The highly anticipated second round of Proposed Regulations on the new Opportunity Zone (OZ) law were recently issued by the IRS and U.S. Department of the Treasury.  The regulations are only proposed and are subject to further revisions based on comments received prior to the Treasury Department’s public hearing scheduled for July 9, 2019.  Though additional guidance is expected in the next couple of months regarding administrative rules and information reporting requirements, the additional guidance provides answers to key questions and can be relied upon by taxpayers.

Opportunity Zone Background

Before we dive into the proposed regulations, let’s recap with some background on what Opportunity Zones may mean for you or your community.  Investors in Qualified Opportunity Funds (QOF) are allowed deferral of all or part of a gain that would otherwise be includible in current taxable income.  The deferred gain will also be reduced by up to 15% if the QOF is held by the investor for 7 years.   The gain is deferred until the QOF investment is sold or December 31, 2026, whichever comes first.  If the new investment in the QOF is held for at least 10 years, investors are able to permanently exclude a gain on the new investment in the QOF.  Permanent exclusion of gain on the new investment is the most significant investor benefit in the new law.

Optimism in OZ Proposed Regulations

Based on our analysis of the new round of proposed guidance, we continue to be pleased with the regulations and their friendliness to the economic efforts of communities and for investors.  The latest proposed regulations provided the following guidance:

  1. Any gain from the sale to or exchange with an unrelated party on any property held by a taxpayer qualifies for deferral if invested within 180 days of the date of sale.  There was uncertainty on which gains from the sale of business property were qualified gains and when the re-investment period began. Capital gains from the sale of real estate or personal property used by a trade or business (Section 1231) are netted (gains reduced by losses) and the 180-day period begins on the last day of the tax year.
  2. The proposed regulations defined that unimproved land in an OZ would need to be improved by more than an insubstantial amount within 30 months to qualify as a QOF investment.  The holding of land for investment does not give rise to a trade or business, and the land cannot be QOZ property.
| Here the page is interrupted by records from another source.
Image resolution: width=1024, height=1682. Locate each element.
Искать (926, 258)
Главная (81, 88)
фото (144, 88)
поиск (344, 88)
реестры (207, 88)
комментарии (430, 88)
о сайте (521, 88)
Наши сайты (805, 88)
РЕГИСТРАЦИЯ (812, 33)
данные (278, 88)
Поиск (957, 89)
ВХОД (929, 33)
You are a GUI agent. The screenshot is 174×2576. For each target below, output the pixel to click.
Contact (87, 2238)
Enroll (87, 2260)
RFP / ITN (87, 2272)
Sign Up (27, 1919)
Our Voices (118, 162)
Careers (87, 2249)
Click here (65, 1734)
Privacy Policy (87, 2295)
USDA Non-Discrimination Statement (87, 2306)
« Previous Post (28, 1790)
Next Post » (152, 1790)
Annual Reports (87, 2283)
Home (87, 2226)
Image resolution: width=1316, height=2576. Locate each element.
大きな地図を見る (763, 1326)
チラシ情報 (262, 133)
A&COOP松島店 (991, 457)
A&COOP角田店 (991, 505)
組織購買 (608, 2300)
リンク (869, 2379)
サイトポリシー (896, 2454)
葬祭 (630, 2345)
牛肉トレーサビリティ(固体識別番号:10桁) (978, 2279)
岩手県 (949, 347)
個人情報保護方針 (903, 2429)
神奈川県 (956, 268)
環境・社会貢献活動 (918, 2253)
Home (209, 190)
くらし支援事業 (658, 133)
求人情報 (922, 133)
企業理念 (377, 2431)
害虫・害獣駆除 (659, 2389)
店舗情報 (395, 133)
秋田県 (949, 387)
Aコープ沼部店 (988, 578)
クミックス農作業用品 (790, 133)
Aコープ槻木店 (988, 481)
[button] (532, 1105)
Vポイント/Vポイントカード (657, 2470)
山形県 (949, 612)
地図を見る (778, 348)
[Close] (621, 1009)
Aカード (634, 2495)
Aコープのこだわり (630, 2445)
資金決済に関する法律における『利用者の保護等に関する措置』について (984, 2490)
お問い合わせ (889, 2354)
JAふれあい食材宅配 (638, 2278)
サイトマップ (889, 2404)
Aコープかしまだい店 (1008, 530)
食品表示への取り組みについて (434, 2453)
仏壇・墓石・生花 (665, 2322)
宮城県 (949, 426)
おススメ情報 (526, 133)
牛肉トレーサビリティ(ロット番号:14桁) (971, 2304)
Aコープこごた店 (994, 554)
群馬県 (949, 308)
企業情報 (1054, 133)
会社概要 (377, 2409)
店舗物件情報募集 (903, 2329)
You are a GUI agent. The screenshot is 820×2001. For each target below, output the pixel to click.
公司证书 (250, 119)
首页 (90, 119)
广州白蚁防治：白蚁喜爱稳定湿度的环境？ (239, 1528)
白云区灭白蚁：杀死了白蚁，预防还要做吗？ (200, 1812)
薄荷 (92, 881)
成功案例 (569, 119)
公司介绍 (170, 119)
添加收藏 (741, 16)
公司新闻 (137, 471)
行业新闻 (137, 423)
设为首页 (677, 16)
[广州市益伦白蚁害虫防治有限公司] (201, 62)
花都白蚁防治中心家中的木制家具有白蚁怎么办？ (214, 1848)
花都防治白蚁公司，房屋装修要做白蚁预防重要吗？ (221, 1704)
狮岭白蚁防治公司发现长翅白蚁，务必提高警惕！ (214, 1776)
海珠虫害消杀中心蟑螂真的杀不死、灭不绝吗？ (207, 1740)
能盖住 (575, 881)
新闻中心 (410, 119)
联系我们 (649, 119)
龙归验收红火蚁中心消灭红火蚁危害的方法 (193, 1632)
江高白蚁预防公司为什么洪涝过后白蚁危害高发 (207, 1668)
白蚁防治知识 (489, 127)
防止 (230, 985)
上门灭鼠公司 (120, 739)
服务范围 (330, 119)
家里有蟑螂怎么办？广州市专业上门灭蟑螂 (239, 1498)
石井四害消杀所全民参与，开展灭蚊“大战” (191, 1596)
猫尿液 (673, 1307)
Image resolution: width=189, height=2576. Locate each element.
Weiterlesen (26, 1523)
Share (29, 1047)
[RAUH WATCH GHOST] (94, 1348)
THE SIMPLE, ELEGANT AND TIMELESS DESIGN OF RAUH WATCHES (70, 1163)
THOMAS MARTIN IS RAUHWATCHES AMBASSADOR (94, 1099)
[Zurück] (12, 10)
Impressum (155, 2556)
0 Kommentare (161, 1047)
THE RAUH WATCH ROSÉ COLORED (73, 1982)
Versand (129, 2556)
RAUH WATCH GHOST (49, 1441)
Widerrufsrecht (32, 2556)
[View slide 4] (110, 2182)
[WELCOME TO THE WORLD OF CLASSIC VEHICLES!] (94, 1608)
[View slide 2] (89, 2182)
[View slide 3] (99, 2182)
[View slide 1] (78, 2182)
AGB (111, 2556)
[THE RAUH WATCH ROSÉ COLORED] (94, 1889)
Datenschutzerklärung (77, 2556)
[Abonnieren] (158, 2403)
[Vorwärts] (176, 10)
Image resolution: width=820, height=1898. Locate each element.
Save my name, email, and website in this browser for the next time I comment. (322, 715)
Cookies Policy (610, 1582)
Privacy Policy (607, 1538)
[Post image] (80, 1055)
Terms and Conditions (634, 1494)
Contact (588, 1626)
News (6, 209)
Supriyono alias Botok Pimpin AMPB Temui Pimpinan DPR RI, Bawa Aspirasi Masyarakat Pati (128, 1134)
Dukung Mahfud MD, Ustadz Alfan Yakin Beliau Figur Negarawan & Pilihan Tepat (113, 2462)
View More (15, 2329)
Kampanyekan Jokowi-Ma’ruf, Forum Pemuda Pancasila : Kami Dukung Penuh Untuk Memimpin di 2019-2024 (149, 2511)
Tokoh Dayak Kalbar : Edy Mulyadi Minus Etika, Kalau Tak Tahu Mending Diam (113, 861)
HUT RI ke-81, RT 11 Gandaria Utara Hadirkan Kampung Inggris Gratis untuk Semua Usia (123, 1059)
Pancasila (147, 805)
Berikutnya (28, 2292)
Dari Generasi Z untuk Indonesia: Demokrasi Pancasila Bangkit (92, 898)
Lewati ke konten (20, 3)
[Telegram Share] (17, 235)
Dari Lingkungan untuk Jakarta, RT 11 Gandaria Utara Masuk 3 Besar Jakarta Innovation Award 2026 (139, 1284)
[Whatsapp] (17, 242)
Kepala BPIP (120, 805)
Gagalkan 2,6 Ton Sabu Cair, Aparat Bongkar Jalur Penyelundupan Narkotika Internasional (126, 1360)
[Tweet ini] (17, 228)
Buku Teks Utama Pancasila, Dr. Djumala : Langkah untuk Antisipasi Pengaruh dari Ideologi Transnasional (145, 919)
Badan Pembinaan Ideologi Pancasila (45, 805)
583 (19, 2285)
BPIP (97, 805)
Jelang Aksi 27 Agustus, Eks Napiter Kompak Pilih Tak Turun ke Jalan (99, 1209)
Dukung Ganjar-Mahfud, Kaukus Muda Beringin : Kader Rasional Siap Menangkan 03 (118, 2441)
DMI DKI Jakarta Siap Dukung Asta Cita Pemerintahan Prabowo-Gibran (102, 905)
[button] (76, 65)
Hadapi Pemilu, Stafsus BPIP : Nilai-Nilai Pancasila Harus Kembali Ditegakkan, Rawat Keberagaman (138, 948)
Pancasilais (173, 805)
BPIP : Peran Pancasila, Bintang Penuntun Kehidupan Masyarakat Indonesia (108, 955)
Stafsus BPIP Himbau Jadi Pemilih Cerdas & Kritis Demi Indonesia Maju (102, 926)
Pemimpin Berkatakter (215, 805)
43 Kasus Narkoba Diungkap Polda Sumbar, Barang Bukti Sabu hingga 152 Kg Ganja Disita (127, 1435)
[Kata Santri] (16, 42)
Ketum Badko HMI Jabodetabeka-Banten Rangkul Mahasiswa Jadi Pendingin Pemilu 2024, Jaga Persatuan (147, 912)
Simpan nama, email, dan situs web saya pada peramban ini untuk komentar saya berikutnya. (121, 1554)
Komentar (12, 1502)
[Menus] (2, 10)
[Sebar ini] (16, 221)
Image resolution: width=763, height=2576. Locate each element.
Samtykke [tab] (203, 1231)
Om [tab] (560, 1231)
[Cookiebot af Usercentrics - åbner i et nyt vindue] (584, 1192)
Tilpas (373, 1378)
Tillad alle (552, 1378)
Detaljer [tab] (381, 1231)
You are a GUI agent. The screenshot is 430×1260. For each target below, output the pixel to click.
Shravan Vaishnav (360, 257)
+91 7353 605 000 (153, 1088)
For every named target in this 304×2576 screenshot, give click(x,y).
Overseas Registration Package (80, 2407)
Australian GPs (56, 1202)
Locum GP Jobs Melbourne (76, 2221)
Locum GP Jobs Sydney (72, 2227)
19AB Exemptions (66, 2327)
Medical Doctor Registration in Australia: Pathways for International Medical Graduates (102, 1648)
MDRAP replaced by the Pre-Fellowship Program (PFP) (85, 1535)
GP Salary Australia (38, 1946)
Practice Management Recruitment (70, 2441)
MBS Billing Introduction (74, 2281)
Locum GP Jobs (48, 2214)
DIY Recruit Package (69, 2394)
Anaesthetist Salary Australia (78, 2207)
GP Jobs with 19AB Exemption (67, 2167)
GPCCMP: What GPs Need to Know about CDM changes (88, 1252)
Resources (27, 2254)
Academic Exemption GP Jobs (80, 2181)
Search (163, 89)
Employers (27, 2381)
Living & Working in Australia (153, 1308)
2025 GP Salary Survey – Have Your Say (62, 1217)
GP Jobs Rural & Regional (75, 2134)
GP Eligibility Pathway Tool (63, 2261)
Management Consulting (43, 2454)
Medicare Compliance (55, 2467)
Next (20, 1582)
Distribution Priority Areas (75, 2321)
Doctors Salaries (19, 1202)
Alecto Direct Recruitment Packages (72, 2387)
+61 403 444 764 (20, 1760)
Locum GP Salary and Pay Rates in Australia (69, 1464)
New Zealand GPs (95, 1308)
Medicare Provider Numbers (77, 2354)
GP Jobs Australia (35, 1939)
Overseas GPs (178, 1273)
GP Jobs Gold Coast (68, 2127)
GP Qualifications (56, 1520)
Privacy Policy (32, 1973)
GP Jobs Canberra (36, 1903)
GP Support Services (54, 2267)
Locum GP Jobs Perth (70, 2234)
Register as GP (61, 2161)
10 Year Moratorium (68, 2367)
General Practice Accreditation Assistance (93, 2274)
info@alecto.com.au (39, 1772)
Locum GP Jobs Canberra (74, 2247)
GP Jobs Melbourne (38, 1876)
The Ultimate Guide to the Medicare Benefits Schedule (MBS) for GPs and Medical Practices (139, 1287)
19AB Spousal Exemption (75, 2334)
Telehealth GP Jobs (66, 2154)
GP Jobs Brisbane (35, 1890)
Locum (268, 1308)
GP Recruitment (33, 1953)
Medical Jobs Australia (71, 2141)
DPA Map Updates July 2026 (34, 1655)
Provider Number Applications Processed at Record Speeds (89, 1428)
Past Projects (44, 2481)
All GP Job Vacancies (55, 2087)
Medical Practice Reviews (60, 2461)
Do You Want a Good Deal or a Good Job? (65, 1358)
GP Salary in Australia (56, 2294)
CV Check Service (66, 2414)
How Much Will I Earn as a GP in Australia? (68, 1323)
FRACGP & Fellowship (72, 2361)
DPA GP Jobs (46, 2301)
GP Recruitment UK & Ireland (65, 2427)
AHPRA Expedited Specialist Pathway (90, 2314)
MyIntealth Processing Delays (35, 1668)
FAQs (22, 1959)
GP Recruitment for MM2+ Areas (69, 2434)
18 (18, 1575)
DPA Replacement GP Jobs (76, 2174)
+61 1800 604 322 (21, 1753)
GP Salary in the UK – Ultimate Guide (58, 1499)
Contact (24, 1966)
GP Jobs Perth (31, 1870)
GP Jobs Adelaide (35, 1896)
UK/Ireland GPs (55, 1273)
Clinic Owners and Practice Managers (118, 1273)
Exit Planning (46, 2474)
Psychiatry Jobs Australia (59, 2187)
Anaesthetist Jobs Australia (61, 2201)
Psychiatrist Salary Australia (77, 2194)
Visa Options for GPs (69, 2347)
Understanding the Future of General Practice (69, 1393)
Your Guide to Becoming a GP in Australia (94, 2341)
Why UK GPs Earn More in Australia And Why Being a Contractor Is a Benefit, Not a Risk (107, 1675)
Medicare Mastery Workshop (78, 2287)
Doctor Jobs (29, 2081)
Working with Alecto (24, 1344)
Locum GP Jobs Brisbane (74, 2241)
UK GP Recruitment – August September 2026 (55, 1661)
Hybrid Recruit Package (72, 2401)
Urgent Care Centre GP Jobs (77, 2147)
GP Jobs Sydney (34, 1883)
Purchased real estate property generally must be substantially improved, as determined on an asset-by-asset basis.
  3. The property must be original use to be a qualified opportunity zone (QOZ) property.  For a building or structure that has been unused or vacant for an uninterrupted period of at least five years, original use begins on the date after that period when any person uses or places the property in service in an OZ.
  4. Leased property can qualify as QOZ property.
  5. At least 50% of the gross income must come from the OZ for the active conduct of a qualified OZ business.  Three safe harbors are provided to determine if sufficient income is derived from a trade or business in a QOZ to meet this requirement.
  6. To allow for the proper exclusion of gains from taxation, taxpayers are allowed to exclude from gross income some or all of the capital gain arising from the disposition of property in a QOF reported on a Schedule K-1.

With this new guidance, it’s clear that the time to take action is now.  Funding sources for projects are developing.  As a result, Opportunity Zone communities should continue to vet projects to locate in the designated OZ tracts and taxpayers should begin investing and making a big impact on these OZ communities!